There is a great new website just posted to me today on the history past/present of the C.P.R,it is really well done if anyone is interested in it here is the website www.cprheritage.com
Happy railroading to all Scott Vancouver B.C
There is a great new website just posted to me today on the history past/present of the C.P.R,it is really well done if anyone is interested in it here is the website www.cprheritage.com
Happy railroading to all Scott Vancouver B.C
Hi Scott,
Many thanks for your advice re New Westminster yard. I will be sure to visit there in the next few weeks when I come over from the UK. If ever you are over here and want to do some train spotting (our equivalent to railfanning), please do not hesitate to contact me.
Cheers
Thanks for the website. The photo of Signal Hill in St. Johns brought back memories. One good turn deserves another. If you can get it you may enjoy The Impossible Railway by Pierre Berton.
Can’t find the site, look up : Canadian Pacific R A I L W A Y
If you go back to the first post on this thread you will find, in the last line, a url to copy and post. Do that. There you will find a section of photographis. One of those photos is a sene of Telegraph Hill in St. Johns, Newfoundland. Once upon a time long ago there was a famous named train that ran from Port aux Basques to St. Johns, the Caribou.

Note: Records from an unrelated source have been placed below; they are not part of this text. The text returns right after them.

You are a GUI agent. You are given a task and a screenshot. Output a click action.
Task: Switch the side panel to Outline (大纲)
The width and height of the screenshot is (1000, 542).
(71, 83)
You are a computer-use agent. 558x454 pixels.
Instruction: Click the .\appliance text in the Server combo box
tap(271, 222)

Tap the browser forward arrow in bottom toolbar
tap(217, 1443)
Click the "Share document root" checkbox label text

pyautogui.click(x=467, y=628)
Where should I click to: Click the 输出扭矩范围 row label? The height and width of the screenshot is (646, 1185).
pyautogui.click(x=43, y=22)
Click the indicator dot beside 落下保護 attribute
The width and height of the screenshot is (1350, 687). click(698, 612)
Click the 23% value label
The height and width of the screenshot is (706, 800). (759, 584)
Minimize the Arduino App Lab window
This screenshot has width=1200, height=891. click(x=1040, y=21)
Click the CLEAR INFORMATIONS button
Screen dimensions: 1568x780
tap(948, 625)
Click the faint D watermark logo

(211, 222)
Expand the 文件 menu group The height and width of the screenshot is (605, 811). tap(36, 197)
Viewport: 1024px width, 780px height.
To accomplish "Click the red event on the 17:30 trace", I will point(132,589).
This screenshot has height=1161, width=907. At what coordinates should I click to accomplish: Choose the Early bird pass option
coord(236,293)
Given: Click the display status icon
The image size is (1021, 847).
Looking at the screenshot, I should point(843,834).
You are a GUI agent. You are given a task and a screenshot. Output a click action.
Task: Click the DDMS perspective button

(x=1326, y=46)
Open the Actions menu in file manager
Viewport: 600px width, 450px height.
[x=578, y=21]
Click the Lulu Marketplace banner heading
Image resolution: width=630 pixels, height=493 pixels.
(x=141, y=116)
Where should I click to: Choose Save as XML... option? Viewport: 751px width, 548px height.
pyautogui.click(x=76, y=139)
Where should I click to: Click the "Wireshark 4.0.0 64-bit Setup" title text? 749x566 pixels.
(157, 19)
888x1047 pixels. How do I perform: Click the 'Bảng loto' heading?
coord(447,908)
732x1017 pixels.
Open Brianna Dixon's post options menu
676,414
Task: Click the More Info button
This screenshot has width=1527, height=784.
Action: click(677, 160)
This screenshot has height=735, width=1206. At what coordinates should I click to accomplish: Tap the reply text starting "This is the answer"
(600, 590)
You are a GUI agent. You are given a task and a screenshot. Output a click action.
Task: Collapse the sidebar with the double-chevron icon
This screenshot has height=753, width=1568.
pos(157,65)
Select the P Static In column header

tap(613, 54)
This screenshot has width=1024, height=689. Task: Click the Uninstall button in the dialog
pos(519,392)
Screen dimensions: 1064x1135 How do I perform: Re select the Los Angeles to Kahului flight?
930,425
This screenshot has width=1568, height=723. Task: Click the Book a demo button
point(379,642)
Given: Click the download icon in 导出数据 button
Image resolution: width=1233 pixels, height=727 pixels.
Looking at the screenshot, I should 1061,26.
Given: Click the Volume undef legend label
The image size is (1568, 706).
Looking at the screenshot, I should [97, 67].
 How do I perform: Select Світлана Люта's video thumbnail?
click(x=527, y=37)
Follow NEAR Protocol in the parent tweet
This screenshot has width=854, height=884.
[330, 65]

The Caribou was affectionately known as the Newfie Bullet as it meandered across the Province. I ride it but only in my dreams. By the time I got to Newfoundland it had vanished. But the Ocean, which I took from Toronto to Halifax, Nova Scotia, still runs. You can stop at Antigonish on the way and learn about “Give a man a fish and feed him for a day. Teach a man to fish and feed him for a lifetime.”
John, when did the Ocean run from Toronto to Digby? All of the information I have shows it to have been operated between Montréal and Halifax on the CN.
Johnny,
I think you are right. I took the train from Toronto (where I was living) to Halifax. So I think I must have changed trains in Montreal. And I spent a few days in Halifax touring around. Then I got a train to Digby and toured around the Annapolis Valley. Then my wife went back home but I continued by train to North Sydney and took a ferry to Port Aux Basques, New Foundland, visited friends at Corner Brook and went on to St. Johns. Then I hitch hiked back across the island. While in New Foundland I heard about the Antigonish Movement founded by Fr. William Coady at St. Francis Xavier University. I stopped in Antigonish and went to the University but I did not find anyone to tell me much about the movement. It was summer and most people were away. Then I went home.
Aside from the Ocean the trains I was on were often very local–sometimes no more than one or two Budd cars.
So as I reconstruct I’m sure the Ocean ended in Halifax. There was a lot of train service between Toronto and Montreal and I think there still is so most likely I just changed trains in Montreal.